A few months back I wrote a series of posts entitled “A China Joint Venture Survival Guide”. It was based on the story of a joint venture that had gone very wrong (you can read it here). As soon as I finished the articles, I started looking for a joint venture success story, and I soon found it amongst my readers. Today I start a series entitled “A Joint Venture Success Story”, for which I´ve only written this introduction. This is an anonymous guest post by somebody who owns a Chinese Joint Venture, and although he wants to keep his company identity anonymous he has been very generous devoting time to these articles. In these posts he shares the lessons he has learnt during his eleven years of Chinese joint venture experience. This is a story very worth reading.


We are a custom electronic transformer manufacturer with 26 years in the business and 32 employees in our home country,  of which 18 are involved in manufacturing our low volume and highly specialized products in house (while our JV in China produces the higher volume product).  China represents 20% of our turnover and we supply to contract manufacturers.

We currently have a joint venture with a medium sized SOE where we own 35% of the shares in the company and hold one seat on the Board of three people. The joint venture company has 250 full time staff plus another 150 contract workers.

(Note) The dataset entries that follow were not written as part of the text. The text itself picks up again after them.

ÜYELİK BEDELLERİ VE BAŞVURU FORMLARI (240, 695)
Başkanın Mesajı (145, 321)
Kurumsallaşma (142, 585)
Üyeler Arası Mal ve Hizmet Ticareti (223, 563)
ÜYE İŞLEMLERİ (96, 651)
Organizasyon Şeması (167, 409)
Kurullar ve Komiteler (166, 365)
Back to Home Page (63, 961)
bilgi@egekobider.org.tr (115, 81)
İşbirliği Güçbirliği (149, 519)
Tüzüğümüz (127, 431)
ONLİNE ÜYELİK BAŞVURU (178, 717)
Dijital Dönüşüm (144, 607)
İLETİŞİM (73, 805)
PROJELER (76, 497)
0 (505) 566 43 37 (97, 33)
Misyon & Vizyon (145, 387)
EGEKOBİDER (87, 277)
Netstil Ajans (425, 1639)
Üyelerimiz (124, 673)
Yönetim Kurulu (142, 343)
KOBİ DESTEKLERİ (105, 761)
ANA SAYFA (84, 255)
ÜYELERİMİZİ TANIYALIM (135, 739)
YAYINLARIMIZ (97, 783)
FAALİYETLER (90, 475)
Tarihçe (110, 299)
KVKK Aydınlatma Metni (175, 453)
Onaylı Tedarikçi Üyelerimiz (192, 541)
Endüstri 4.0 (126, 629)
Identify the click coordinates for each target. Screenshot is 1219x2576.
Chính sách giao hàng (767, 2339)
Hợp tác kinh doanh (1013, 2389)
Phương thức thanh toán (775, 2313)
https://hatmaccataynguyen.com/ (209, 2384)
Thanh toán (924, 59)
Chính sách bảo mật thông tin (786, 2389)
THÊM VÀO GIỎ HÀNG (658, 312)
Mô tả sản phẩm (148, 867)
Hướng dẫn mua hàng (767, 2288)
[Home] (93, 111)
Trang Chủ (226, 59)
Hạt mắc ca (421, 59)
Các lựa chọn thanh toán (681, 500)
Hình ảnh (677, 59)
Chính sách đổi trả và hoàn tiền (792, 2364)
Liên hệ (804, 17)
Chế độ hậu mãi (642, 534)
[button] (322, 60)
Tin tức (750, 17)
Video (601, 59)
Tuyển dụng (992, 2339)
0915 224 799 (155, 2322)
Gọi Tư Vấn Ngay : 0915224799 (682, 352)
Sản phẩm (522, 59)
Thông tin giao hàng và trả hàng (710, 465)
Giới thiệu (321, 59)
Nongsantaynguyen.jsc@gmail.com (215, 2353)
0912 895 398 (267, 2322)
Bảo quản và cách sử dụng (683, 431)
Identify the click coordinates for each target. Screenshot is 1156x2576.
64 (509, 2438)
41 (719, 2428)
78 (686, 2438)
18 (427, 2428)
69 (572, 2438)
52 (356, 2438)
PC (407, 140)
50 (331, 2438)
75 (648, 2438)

Our partner is an SOE Group of 20  companies all in the electronics sector. The Group has been in the business for over 50 years and our specific company within it started making transformers and inductors for Japanese companies back in the early 1980’s.  Basically we bought into a going concern, not a start up.

Why Did Our China Experience Start?

Custom transformer manufacturing is a labour intensive process and for that reason we decided to go to China in 1999 to find a manufacturing company we could work with. Our Head Engineer was Chinese and had seen the need,  well before Management woke up to the fact,  that we were losing the competitive fight in our home market to international distributors who were already sourcing out of Asia. 

How Did We Choose Our Supplier?

At that stage we tried to draw up a list of characteristics a Chinese company would have to have in order to be able to work with us but  in the end we settled on only one:
they would have to be truthful at all times.

We then did the usual quoting, sample orders, quality checks, etc. with five possible companies and we stuck with the one which did what it said it would do, our current JV partner.

From Supplier to Joint Venture Partner

We traded for over  18 months and this gave us both  the opportunity to get to know each other as individuals and as organizations. The trust that quickly developed between our operations can be credited to my opposite number who is one of the most forthright persons I know. He had started on the production floor and risen through the ranks, through sheer ability, to become the GM. Even though he is 15 years my junior, we  developed a very close personal bond, also shared by our Head Engineer,  which permeated the whole commercial relationship. We were very lucky!

In 2000 the GM came to us with the proposal of our buying into his company to form a joint venture (JV). It meant  good tax benefits for the operation as a whole and we understood that he was looking for the prestige within the SOE Group and the technology transfer that such an arrangement would bring. We, on the other hand, had not even contemplated a JV option, but having traded with Chinese companies for two years, we had learned that you are generally given service and pricing proportional to the amount of business you bring to the table. For us the JV presented the opportunity to sit at the table and therefore insure most of our requirements were met regardless of volume while we built the business up. The due diligence and subsequent value negotiations were very easy because of the tight personal and organizational relationship previously developed and by January 2001 we were partners.